» Action item
Below are the records. Reproduce the line that contains "Where should I click to: Enable" and every line after it to the end, exactly and alone.

(Stored items)

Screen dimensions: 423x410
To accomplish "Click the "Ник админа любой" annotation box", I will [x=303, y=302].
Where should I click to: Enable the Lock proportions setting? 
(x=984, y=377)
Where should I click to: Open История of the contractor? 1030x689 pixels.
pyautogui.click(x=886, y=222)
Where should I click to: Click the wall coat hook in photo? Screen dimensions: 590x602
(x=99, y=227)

» Response box
Where should I click to: Enable the Lock proportions setting? 
(x=984, y=377)
Where should I click to: Open История of the contractor? 1030x689 pixels.
pyautogui.click(x=886, y=222)
Where should I click to: Click the wall coat hook in photo? Screen dimensions: 590x602
(x=99, y=227)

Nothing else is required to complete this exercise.